## [PASSAGE FOR REVIEW]
Lol at birthing experience... When I was 11, my neighbor had me turn a calf that was breach because my hands were smaller then his, and when I was a senior in high school, my mom came home from work after a 12 hour night shift to find me cleaning off the first puppy in my dogs first litter, covered in amniotic fluid, and decided that she would take a paper into the school for me that was due instead of have me go to school and her have to deal with the terrifed dog... I think I'll be ok with a horse... I just don't know what to do with it once its on the ground....

Got to love learning experiences....


----------



## equus717 (Aug 20, 2009)

That is where this book will help you out. Some of the chapters are like The first 24 hours. The first weeks. One to three months. Four to six months. Weaning time farewell to mom. Weanling to yearling. So this book has helped me out a lot this year and I am already reading it again because Prancing timid a.k.a. PT is going to foal in Feb 15, 2010. She is a gray mare bred to my sorrel and white stallion. I am very excited about this foal as well. Take a lot of pics they change a lot in the first year. Caddo and Maggie are already getting their winter coats on. Keep us updated on the pregnancy and the foaling as well.

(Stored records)

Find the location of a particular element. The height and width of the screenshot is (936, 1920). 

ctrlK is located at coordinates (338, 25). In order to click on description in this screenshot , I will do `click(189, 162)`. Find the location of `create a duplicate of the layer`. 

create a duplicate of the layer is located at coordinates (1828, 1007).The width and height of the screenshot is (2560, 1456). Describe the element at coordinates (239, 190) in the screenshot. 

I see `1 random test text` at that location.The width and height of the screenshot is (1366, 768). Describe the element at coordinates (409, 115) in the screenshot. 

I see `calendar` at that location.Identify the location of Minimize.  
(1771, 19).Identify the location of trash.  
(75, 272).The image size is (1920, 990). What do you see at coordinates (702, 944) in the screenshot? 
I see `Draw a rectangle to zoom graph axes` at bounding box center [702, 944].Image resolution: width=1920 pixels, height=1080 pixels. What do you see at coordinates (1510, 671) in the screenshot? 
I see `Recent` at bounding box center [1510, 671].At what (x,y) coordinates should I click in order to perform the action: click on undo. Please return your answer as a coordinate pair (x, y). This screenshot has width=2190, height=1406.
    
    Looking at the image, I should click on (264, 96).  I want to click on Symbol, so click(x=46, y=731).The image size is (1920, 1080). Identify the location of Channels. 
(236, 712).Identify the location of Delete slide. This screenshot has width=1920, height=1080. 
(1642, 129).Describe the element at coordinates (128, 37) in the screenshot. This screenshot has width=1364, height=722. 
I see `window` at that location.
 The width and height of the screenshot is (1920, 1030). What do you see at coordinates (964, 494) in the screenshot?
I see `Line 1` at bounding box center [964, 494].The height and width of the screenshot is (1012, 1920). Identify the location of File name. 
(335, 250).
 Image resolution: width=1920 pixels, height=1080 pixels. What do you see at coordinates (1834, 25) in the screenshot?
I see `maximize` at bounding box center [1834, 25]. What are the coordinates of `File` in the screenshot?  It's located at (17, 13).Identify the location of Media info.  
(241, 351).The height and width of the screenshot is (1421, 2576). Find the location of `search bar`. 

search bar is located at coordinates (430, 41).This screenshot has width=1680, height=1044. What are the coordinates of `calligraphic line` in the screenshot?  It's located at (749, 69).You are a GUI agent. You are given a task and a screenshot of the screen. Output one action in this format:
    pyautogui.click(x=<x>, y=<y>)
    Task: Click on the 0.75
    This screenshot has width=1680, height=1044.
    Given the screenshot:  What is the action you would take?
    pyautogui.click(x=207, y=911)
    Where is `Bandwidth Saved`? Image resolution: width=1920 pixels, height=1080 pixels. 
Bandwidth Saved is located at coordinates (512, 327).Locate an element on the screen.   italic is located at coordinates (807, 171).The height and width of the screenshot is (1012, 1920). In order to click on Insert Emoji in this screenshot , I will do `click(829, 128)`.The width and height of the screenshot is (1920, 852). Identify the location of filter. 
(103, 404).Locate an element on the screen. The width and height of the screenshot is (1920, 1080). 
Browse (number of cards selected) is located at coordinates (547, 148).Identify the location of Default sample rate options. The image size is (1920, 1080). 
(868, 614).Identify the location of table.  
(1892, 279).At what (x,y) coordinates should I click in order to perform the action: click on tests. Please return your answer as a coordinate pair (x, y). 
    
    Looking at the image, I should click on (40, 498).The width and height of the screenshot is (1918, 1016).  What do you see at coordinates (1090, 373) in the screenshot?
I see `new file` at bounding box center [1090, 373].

## [TASKS TO CARRY OUT]
1 > List the book chapters that the forum thread about foaling names.
2 > Reproduce the passage of the forum thread about foaling from "## equus717 (Aug" up to and including "foaling as well.".
The records have no connection to the forum thread about foaling.

## [COMPLETED EXERCISE]
1 >
The first 24 hours
The first weeks
One to three months
Four to six months
Weaning time farewell to mom
Weanling to yearling

2 >
## equus717 (Aug 20, 2009)

That is where this book will help you out. Some of the chapters are like The first 24 hours. The first weeks. One to three months. Four to six months. Weaning time farewell to mom. Weanling to yearling. So this book has helped me out a lot this year and I am already reading it again because Prancing timid a.k.a. PT is going to foal in Feb 15, 2010. She is a gray mare bred to my sorrel and white stallion. I am very excited about this foal as well. Take a lot of pics they change a lot in the first year. Caddo and Maggie are already getting their winter coats on. Keep us updated on the pregnancy and the foaling as well.